* **SET TASK**
Give the lines starting at the one containing "You are a computer-use agent. The" and ending at the one containing "This screenshot has width=870, height=573.", both included, as a JSON list of strings with one string per line and blank lines omitted.

(Entries from a dataset)
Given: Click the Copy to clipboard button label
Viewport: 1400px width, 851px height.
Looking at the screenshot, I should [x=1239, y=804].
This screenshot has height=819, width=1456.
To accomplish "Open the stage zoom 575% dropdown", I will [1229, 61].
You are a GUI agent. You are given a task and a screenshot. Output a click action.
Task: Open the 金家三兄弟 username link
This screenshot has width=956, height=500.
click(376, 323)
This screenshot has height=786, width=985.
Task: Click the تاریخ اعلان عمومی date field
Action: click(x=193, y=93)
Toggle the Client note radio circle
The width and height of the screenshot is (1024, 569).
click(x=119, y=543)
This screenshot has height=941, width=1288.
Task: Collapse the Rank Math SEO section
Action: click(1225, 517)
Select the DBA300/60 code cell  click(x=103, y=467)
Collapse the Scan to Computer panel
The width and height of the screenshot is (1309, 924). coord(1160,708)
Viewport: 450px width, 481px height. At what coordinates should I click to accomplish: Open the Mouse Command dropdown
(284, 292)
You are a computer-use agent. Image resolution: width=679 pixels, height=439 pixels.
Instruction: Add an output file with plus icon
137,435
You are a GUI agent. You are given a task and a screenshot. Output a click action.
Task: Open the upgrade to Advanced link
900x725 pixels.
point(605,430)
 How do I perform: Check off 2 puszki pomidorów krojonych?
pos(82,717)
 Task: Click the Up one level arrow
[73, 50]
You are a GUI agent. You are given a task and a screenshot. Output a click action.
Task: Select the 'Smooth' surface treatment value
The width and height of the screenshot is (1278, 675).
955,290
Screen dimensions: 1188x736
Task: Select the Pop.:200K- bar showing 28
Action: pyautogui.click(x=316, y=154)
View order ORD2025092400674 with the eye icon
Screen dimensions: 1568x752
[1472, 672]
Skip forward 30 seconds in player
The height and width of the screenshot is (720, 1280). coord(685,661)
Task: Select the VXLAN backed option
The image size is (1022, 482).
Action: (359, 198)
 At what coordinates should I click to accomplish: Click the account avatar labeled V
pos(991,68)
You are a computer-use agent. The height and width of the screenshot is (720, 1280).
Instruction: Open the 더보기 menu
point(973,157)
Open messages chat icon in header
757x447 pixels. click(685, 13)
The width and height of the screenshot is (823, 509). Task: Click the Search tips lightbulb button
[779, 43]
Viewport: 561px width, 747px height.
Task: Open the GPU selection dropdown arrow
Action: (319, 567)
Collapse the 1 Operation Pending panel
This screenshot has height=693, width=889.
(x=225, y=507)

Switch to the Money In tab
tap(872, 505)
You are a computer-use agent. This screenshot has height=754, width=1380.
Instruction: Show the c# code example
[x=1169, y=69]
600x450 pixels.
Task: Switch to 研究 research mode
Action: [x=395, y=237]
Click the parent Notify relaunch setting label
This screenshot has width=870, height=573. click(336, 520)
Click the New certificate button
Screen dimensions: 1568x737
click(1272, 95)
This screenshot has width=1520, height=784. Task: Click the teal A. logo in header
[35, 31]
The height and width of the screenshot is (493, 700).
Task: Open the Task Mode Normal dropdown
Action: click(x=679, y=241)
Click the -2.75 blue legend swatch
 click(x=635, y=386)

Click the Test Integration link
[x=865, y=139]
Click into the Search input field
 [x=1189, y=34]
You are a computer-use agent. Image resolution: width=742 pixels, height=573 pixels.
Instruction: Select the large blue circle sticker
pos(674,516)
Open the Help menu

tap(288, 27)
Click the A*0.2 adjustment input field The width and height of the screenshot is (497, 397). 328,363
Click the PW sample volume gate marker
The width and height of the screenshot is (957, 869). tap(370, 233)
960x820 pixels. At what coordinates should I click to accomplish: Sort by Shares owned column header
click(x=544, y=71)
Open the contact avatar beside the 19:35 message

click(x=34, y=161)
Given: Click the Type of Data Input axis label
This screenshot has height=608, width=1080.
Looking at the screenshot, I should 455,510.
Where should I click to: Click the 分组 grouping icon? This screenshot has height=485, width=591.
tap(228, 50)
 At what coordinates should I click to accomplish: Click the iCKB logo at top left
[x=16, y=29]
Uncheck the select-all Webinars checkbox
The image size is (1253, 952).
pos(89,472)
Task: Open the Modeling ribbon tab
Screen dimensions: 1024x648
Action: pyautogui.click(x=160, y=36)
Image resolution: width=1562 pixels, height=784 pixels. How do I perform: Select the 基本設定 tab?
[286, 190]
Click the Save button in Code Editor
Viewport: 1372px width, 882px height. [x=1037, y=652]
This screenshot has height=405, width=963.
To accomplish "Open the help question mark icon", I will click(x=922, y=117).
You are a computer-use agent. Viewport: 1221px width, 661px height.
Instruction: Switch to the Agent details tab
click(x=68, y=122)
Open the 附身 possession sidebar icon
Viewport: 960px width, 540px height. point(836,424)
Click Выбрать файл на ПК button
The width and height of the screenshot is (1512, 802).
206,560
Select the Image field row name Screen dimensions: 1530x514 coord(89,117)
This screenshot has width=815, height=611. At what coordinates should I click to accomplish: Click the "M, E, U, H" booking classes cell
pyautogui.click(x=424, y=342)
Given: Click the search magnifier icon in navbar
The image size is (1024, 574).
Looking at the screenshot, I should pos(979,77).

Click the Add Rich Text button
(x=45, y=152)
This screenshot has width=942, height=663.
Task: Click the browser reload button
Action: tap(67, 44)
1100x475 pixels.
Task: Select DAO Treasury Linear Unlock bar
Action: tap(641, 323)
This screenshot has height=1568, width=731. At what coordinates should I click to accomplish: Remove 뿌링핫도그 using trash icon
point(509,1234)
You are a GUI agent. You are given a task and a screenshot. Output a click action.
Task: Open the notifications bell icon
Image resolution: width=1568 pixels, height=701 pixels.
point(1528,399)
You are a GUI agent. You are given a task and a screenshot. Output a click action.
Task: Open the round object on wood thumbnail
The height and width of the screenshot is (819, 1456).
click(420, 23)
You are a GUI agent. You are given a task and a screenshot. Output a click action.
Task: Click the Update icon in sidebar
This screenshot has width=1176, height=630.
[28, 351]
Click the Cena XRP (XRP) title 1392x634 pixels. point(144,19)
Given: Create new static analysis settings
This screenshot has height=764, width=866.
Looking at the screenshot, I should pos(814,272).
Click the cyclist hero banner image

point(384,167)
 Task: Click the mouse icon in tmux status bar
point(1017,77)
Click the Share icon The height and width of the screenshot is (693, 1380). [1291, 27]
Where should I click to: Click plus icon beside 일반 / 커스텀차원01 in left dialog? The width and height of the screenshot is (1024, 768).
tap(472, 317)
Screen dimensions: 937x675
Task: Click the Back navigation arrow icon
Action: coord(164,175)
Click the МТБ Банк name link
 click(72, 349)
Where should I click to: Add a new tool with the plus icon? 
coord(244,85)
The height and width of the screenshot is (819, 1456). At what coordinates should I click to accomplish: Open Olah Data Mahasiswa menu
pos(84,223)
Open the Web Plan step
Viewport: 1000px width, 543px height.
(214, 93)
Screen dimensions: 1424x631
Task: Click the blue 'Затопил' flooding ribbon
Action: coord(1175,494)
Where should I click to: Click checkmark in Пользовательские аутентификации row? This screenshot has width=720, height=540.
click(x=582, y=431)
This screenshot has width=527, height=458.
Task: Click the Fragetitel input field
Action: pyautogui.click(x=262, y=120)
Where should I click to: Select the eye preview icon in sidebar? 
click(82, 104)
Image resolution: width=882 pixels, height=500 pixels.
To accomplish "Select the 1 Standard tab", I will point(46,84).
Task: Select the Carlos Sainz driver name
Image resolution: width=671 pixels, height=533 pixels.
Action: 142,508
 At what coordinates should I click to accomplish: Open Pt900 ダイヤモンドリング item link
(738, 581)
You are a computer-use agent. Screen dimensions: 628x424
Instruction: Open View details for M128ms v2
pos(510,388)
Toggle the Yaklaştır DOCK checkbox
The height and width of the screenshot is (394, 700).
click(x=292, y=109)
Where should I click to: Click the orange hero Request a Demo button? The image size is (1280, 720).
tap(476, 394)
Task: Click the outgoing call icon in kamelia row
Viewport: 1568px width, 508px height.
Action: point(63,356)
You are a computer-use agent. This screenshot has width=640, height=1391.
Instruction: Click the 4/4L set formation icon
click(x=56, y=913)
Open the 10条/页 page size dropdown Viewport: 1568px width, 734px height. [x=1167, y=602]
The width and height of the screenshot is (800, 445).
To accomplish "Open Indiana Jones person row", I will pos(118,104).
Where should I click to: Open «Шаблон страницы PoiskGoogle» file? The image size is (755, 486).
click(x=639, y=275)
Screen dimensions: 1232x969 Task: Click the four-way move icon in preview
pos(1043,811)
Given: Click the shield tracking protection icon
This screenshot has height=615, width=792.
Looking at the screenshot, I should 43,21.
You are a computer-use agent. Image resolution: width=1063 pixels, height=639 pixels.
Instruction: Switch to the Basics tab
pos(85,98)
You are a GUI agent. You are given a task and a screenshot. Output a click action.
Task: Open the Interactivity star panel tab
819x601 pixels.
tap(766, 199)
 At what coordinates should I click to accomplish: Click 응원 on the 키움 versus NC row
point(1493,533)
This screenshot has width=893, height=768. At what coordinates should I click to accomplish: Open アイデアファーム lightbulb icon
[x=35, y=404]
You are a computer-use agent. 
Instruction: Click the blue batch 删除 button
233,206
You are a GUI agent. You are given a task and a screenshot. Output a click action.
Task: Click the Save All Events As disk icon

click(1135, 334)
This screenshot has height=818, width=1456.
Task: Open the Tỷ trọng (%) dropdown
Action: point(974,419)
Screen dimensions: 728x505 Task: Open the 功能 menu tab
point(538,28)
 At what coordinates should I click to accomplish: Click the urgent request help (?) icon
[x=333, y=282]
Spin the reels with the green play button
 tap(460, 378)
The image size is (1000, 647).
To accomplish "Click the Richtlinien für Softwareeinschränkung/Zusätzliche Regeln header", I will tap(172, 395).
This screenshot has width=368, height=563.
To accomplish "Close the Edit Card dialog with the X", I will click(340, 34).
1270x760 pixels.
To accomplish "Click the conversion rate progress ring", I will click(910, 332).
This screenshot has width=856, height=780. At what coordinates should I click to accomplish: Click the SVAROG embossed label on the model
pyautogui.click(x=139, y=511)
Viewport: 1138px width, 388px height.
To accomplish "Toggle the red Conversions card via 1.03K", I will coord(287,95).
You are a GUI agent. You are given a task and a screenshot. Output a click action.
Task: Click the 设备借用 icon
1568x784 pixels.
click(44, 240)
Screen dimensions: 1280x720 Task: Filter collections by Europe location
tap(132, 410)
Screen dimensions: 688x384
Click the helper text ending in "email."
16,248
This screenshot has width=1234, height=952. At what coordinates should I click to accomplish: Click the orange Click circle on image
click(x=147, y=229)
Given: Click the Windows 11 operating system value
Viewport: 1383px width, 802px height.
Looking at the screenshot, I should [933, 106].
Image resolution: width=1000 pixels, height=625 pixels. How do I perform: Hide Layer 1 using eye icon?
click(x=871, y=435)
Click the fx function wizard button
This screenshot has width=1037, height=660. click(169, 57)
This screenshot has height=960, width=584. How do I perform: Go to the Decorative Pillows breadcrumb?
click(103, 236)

* **ANSWER IN FULL**
[
  "You are a computer-use agent. The height and width of the screenshot is (720, 1280).",
  "Instruction: Open the 더보기 menu",
  "point(973,157)",
  "Open messages chat icon in header",
  "757x447 pixels. click(685, 13)",
  "The width and height of the screenshot is (823, 509). Task: Click the Search tips lightbulb button",
  "[779, 43]",
  "Viewport: 561px width, 747px height.",
  "Task: Open the GPU selection dropdown arrow",
  "Action: (319, 567)",
  "Collapse the 1 Operation Pending panel",
  "This screenshot has height=693, width=889.",
  "(x=225, y=507)",
  "Switch to the Money In tab",
  "tap(872, 505)",
  "You are a computer-use agent. This screenshot has height=754, width=1380.",
  "Instruction: Show the c# code example",
  "[x=1169, y=69]",
  "600x450 pixels.",
  "Task: Switch to 研究 research mode",
  "Action: [x=395, y=237]",
  "Click the parent Notify relaunch setting label",
  "This screenshot has width=870, height=573. click(336, 520)"
]